Assembleia Municipal de Lisboa
Habitação - CML
Nos bairros municipais de Lisboa há mais de 500 famílias insolventes
19-11-2014 Inês Boaventura, Público

Segundo o presidente da empresa que gere os bairros da Câmara de Lisboa, houve um "acréscimo exponencial" destes casos desde 2010. Mais de 500 famílias residentes em bairros municipais da Câmara de Lisboa estão em processo de insolvência. Segundo o presidente do conselho de administração da Gebalis, o número de agregados nesta situação sofreu um "acréscimo exponencial desde 2010", o que já levou a empresa a elaborar um manual interno com os procedimentos a adoptar nestes casos.

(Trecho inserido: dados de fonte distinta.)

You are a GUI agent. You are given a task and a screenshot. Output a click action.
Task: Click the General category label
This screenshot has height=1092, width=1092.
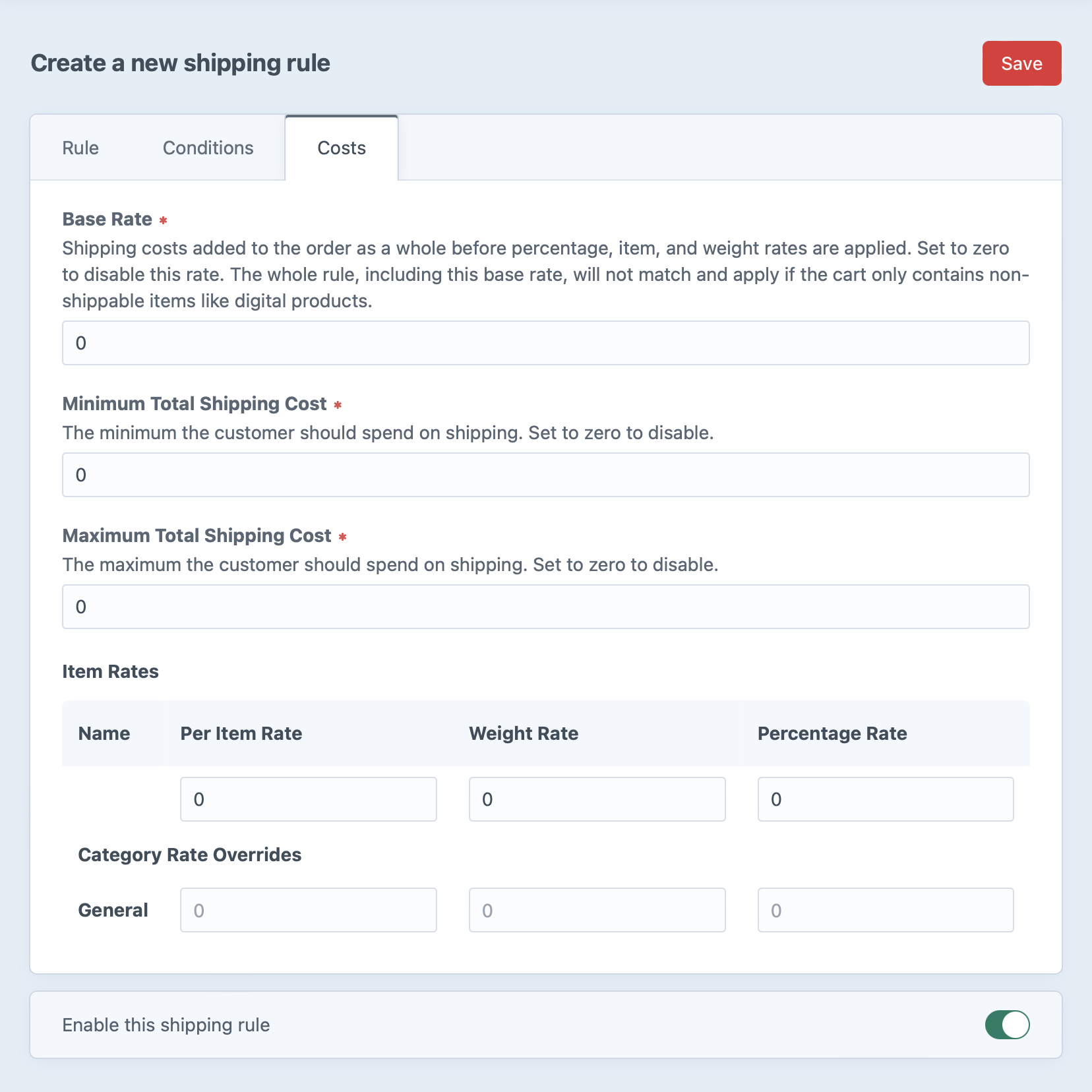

"Até 2010 era uma situação que ocorria de cinco em cinco anos", explicou Sérgio Cintra, acrescentando que a postura que a empresa que gere os bairros municipais de Lisboa procura ter em situações como esta é a de "proteger as famílias" e de envolver no acompanhamento destes processos outros parceiros no terreno. Segundo o presidente da Gebalis, em boa parte dos casos os processos de insolvência são desencadeados por instituições de crédito pessoal.

Numa visita com jornalistas a alguns pontos da cidade para mostrar parte do trabalho feito pelo pelouro da Habitação e do Desenvolvimento Local, Sérgio Cintra adiantou ainda que, entre Setembro de 2013 e Junho deste ano, mais de duas mil famílias já pediram uma redução do valor da renda. Questionada sobre o incumprimento verificado no pagamento de rendas, a vereadora Paula Marques preferiu destacar que "há 88%" dos moradores dos bairros municipais que "pagam no período regulamentar".

Um dos pontos de paragem nesta visita foi o Bairro Padre Cruz, em Carnide, onde a autarca dos Cidadãos por Lisboa adiantou que deverá arrancar no Verão de 2015 a construção de dois lotes, com dez fogos cada um, para realojar moradores das casas de alvenaria do bairro. Está em causa um investimento de 1,2 milhões de euros, a concluir até ao fim de 2016 com verbas "remanescentes" do Programa de Investimento Prioritário em Ações de Reabilitação Urbana (PIPARU).

Segundo a vereadora Paula Marques, ainda esta semana a câmara vai lançar uma nova edição do programa de renda convencionada, através do qual procurará arrendar 12 fogos, com rendas com valores cerca de 30% abaixo dos do mercado.